[EXERCISE GOAL]
Output the full listing that appears below, exactly as it is presented.

------------------------------------------------

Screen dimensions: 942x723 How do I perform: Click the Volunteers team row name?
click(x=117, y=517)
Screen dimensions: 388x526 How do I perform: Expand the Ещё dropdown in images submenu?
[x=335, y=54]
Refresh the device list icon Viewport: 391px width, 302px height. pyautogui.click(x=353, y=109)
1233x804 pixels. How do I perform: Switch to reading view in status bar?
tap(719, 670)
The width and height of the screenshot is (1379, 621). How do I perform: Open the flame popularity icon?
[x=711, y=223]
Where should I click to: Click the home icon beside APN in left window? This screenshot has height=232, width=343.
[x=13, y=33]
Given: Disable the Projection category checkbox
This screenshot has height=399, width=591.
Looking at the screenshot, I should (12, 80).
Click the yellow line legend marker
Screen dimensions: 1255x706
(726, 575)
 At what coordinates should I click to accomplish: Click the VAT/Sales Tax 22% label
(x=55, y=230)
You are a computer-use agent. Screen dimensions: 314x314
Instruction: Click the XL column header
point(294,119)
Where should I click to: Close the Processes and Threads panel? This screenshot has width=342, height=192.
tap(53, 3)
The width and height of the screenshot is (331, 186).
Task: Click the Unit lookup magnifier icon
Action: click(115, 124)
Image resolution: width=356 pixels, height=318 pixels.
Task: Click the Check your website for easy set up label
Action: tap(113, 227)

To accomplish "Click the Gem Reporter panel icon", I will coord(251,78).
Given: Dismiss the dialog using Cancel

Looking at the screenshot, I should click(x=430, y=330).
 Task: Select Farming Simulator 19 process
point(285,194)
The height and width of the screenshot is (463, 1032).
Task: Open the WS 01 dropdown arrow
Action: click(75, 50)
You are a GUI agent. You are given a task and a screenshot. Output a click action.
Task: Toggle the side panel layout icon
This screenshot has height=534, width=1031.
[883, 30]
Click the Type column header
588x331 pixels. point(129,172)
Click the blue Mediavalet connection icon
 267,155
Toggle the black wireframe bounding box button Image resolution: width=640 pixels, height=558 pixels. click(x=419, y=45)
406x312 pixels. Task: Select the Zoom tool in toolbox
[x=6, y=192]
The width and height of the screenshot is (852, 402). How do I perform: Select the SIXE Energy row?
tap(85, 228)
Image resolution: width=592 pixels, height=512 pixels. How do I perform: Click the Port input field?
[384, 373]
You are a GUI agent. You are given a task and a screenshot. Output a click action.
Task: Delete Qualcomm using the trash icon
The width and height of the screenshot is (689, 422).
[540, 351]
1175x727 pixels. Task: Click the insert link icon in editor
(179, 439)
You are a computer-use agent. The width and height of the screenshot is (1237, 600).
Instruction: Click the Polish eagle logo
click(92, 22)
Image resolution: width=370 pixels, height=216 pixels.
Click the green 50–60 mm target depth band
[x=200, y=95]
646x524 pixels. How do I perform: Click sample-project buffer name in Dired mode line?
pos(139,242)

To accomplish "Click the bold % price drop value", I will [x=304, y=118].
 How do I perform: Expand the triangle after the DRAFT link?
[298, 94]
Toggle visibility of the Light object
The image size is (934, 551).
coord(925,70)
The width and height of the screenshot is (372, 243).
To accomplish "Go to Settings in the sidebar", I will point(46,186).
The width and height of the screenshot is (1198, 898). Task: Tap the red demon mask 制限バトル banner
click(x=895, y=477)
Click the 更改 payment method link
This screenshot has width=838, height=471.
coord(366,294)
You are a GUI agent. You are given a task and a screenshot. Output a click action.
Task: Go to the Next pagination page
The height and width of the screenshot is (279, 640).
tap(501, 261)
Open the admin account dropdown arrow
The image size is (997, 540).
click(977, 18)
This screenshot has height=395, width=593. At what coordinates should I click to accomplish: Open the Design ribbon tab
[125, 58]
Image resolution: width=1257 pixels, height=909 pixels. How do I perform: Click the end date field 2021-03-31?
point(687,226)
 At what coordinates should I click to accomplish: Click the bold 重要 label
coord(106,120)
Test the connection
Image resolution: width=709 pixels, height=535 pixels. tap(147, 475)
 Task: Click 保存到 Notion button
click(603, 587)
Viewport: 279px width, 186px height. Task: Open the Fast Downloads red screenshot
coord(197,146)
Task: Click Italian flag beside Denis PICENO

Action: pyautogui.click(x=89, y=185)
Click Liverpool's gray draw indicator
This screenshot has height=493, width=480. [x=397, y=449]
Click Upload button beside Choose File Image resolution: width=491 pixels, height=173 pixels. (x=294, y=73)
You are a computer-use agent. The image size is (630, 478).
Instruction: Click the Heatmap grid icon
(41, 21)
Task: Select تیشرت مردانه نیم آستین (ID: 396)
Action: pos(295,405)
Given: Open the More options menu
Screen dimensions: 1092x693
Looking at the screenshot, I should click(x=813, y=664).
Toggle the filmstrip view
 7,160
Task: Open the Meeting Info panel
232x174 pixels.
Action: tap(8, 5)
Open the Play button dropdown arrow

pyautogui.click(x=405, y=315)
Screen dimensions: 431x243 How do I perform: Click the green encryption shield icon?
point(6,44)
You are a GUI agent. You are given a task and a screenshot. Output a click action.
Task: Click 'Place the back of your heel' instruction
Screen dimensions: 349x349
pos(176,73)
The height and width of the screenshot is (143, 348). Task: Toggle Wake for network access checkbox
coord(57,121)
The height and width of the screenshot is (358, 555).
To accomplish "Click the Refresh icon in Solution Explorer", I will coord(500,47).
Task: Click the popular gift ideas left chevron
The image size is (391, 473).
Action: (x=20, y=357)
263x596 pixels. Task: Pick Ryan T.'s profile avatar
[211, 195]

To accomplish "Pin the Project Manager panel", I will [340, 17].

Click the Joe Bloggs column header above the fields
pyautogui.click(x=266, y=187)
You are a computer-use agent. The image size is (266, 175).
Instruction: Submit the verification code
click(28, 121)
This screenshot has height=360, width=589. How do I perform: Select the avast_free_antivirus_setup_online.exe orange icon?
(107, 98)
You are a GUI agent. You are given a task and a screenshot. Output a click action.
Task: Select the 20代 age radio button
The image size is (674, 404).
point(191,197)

------------------------------------------------

[ANSWER TO THIS PROBLEM]
Screen dimensions: 942x723 How do I perform: Click the Volunteers team row name?
click(x=117, y=517)
Screen dimensions: 388x526 How do I perform: Expand the Ещё dropdown in images submenu?
[x=335, y=54]
Refresh the device list icon Viewport: 391px width, 302px height. pyautogui.click(x=353, y=109)
1233x804 pixels. How do I perform: Switch to reading view in status bar?
tap(719, 670)
The width and height of the screenshot is (1379, 621). How do I perform: Open the flame popularity icon?
[x=711, y=223]
Where should I click to: Click the home icon beside APN in left window? This screenshot has height=232, width=343.
[x=13, y=33]
Given: Disable the Projection category checkbox
This screenshot has height=399, width=591.
Looking at the screenshot, I should (12, 80).
Click the yellow line legend marker
Screen dimensions: 1255x706
(726, 575)
 At what coordinates should I click to accomplish: Click the VAT/Sales Tax 22% label
(x=55, y=230)
You are a computer-use agent. Screen dimensions: 314x314
Instruction: Click the XL column header
point(294,119)
Where should I click to: Close the Processes and Threads panel? This screenshot has width=342, height=192.
tap(53, 3)
The width and height of the screenshot is (331, 186).
Task: Click the Unit lookup magnifier icon
Action: click(115, 124)
Image resolution: width=356 pixels, height=318 pixels.
Task: Click the Check your website for easy set up label
Action: tap(113, 227)

To accomplish "Click the Gem Reporter panel icon", I will coord(251,78).
Given: Dismiss the dialog using Cancel

Looking at the screenshot, I should click(x=430, y=330).
 Task: Select Farming Simulator 19 process
point(285,194)
The height and width of the screenshot is (463, 1032).
Task: Open the WS 01 dropdown arrow
Action: click(75, 50)
You are a GUI agent. You are given a task and a screenshot. Output a click action.
Task: Toggle the side panel layout icon
This screenshot has height=534, width=1031.
[883, 30]
Click the Type column header
588x331 pixels. point(129,172)
Click the blue Mediavalet connection icon
 267,155
Toggle the black wireframe bounding box button Image resolution: width=640 pixels, height=558 pixels. click(x=419, y=45)
406x312 pixels. Task: Select the Zoom tool in toolbox
[x=6, y=192]
The width and height of the screenshot is (852, 402). How do I perform: Select the SIXE Energy row?
tap(85, 228)
Image resolution: width=592 pixels, height=512 pixels. How do I perform: Click the Port input field?
[384, 373]
You are a GUI agent. You are given a task and a screenshot. Output a click action.
Task: Delete Qualcomm using the trash icon
The width and height of the screenshot is (689, 422).
[540, 351]
1175x727 pixels. Task: Click the insert link icon in editor
(179, 439)
You are a computer-use agent. The width and height of the screenshot is (1237, 600).
Instruction: Click the Polish eagle logo
click(92, 22)
Image resolution: width=370 pixels, height=216 pixels.
Click the green 50–60 mm target depth band
[x=200, y=95]
646x524 pixels. How do I perform: Click sample-project buffer name in Dired mode line?
pos(139,242)

To accomplish "Click the bold % price drop value", I will [x=304, y=118].
 How do I perform: Expand the triangle after the DRAFT link?
[298, 94]
Toggle visibility of the Light object
The image size is (934, 551).
coord(925,70)
The width and height of the screenshot is (372, 243).
To accomplish "Go to Settings in the sidebar", I will point(46,186).
The width and height of the screenshot is (1198, 898). Task: Tap the red demon mask 制限バトル banner
click(x=895, y=477)
Click the 更改 payment method link
This screenshot has width=838, height=471.
coord(366,294)
You are a GUI agent. You are given a task and a screenshot. Output a click action.
Task: Go to the Next pagination page
The height and width of the screenshot is (279, 640).
tap(501, 261)
Open the admin account dropdown arrow
The image size is (997, 540).
click(977, 18)
This screenshot has height=395, width=593. At what coordinates should I click to accomplish: Open the Design ribbon tab
[125, 58]
Image resolution: width=1257 pixels, height=909 pixels. How do I perform: Click the end date field 2021-03-31?
point(687,226)
 At what coordinates should I click to accomplish: Click the bold 重要 label
coord(106,120)
Test the connection
Image resolution: width=709 pixels, height=535 pixels. tap(147, 475)
 Task: Click 保存到 Notion button
click(603, 587)
Viewport: 279px width, 186px height. Task: Open the Fast Downloads red screenshot
coord(197,146)
Task: Click Italian flag beside Denis PICENO

Action: pyautogui.click(x=89, y=185)
Click Liverpool's gray draw indicator
This screenshot has height=493, width=480. [x=397, y=449]
Click Upload button beside Choose File Image resolution: width=491 pixels, height=173 pixels. (x=294, y=73)
You are a computer-use agent. The image size is (630, 478).
Instruction: Click the Heatmap grid icon
(41, 21)
Task: Select تیشرت مردانه نیم آستین (ID: 396)
Action: pos(295,405)
Given: Open the More options menu
Screen dimensions: 1092x693
Looking at the screenshot, I should click(x=813, y=664).
Toggle the filmstrip view
 7,160
Task: Open the Meeting Info panel
232x174 pixels.
Action: tap(8, 5)
Open the Play button dropdown arrow

pyautogui.click(x=405, y=315)
Screen dimensions: 431x243 How do I perform: Click the green encryption shield icon?
point(6,44)
You are a GUI agent. You are given a task and a screenshot. Output a click action.
Task: Click 'Place the back of your heel' instruction
Screen dimensions: 349x349
pos(176,73)
The height and width of the screenshot is (143, 348). Task: Toggle Wake for network access checkbox
coord(57,121)
The height and width of the screenshot is (358, 555).
To accomplish "Click the Refresh icon in Solution Explorer", I will coord(500,47).
Task: Click the popular gift ideas left chevron
The image size is (391, 473).
Action: (x=20, y=357)
263x596 pixels. Task: Pick Ryan T.'s profile avatar
[211, 195]

To accomplish "Pin the Project Manager panel", I will [340, 17].

Click the Joe Bloggs column header above the fields
pyautogui.click(x=266, y=187)
You are a computer-use agent. The image size is (266, 175).
Instruction: Submit the verification code
click(28, 121)
This screenshot has height=360, width=589. How do I perform: Select the avast_free_antivirus_setup_online.exe orange icon?
(107, 98)
You are a GUI agent. You are given a task and a screenshot. Output a click action.
Task: Select the 20代 age radio button
The image size is (674, 404).
point(191,197)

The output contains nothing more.